As I mentioned in my first post -- we need to count on the luck that the geli partition starts further than ~140kB from the start of the slice. Maybe that testdisk is able to locate the metadata and recreate the bsdlabel that way. If it doesn't I'd say you can't recover it as this is a fully crypto partition. I call myself crypto-stupid, I don't know much about crypto stuff. But I'm assuming that even if you have a key you can't start decoding anywhere as the n+1 block depends on the result of the n-block (you lost the beginning you lost it all).
 
2Gb bootpool, 2Gb swap space end the remaining space is zroot pool
If you are sure that this was your layout you can try to recreate it.
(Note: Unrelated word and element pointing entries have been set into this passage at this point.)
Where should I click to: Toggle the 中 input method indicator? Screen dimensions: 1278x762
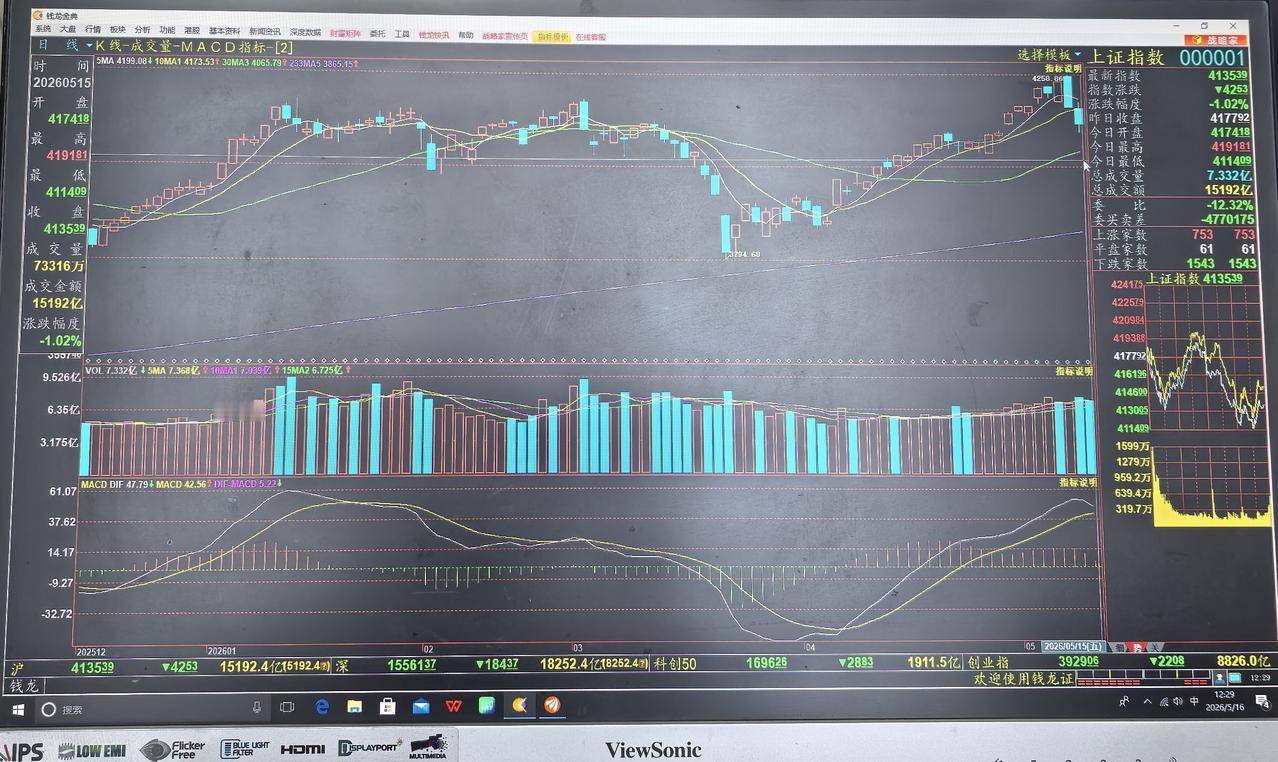(x=1194, y=702)
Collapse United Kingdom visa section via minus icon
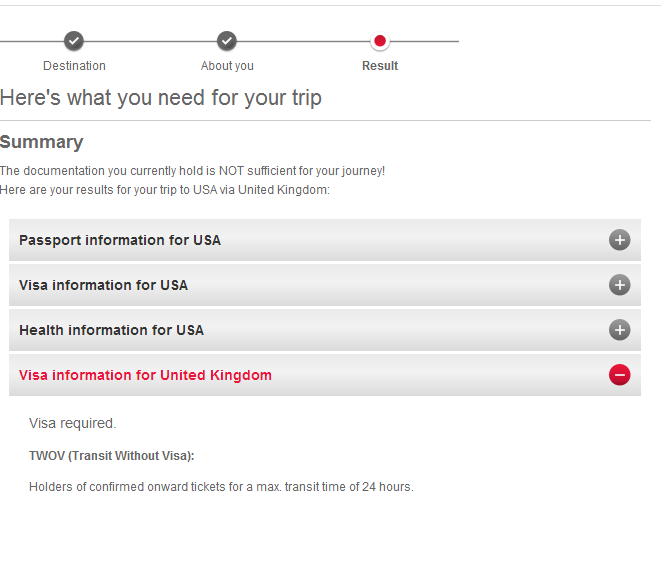Image resolution: width=661 pixels, height=563 pixels. (x=619, y=375)
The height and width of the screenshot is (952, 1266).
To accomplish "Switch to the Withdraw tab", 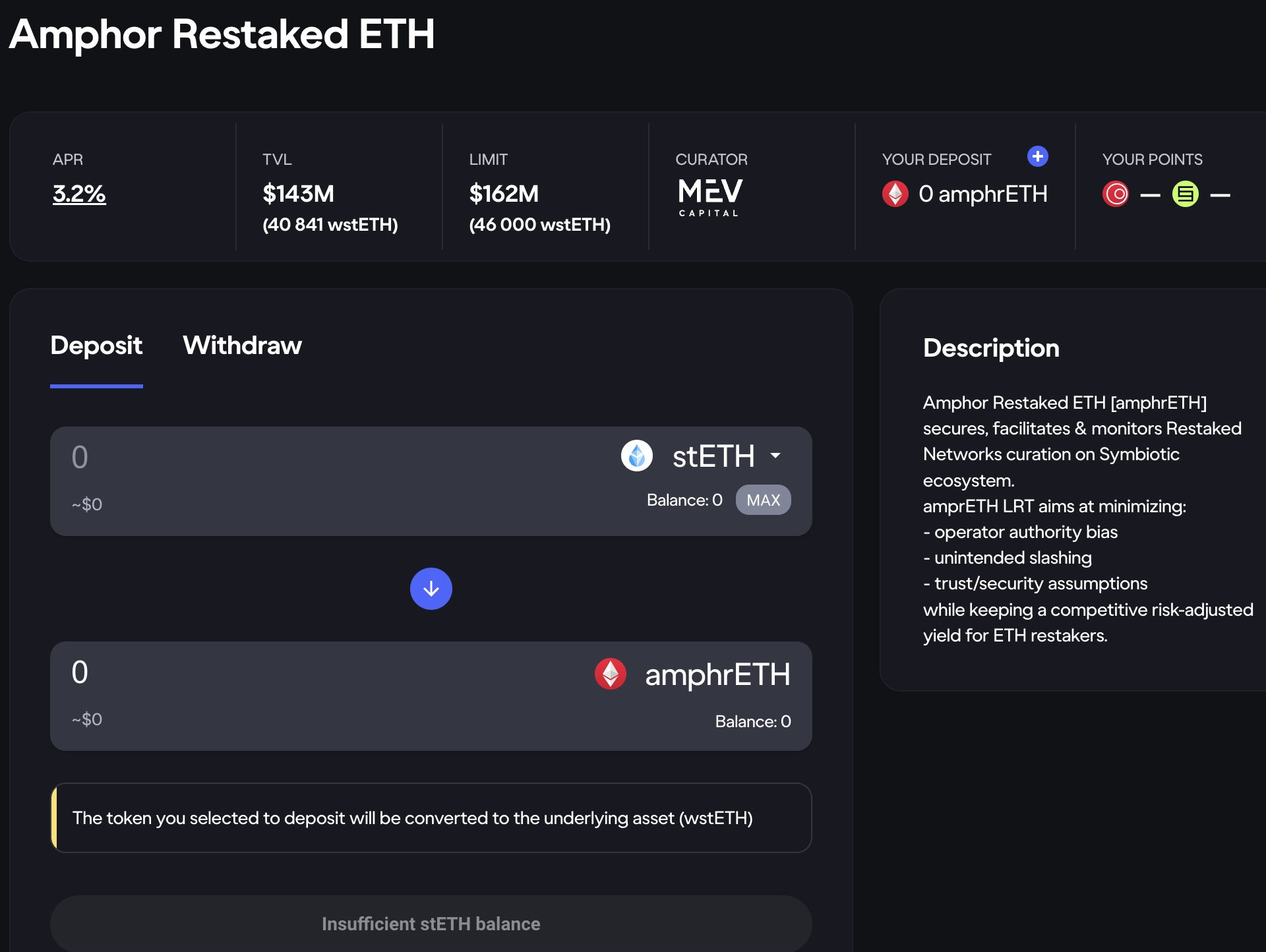I will 242,345.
If it's not exact you will destroy your data so it's up to you.

The following command may destroy your data:

gpart bootcode -b "/boot/mbr" ada0
gpart set -a active -i 1 "ada0"
gpart create -s BSD ada0s1
gpart add -i 1 -t freebsd-zfs -s 2147483648b "ada0s1"
gpart add -a 4k -i 2 -t freebsd-swap -s 2147483648b "ada0s1"
gpart add -a 4k -i 4 -t freebsd-zfs "ada0s1"

dd if="/boot/zfsboot" of="/dev/ada0s1" count=1
dd if="/boot/zfsboot" of="/dev/ada0s1a" skip=1 seek=1024
 
Before you start modifying the disk I suggest you do a copy of the disk if you value the data.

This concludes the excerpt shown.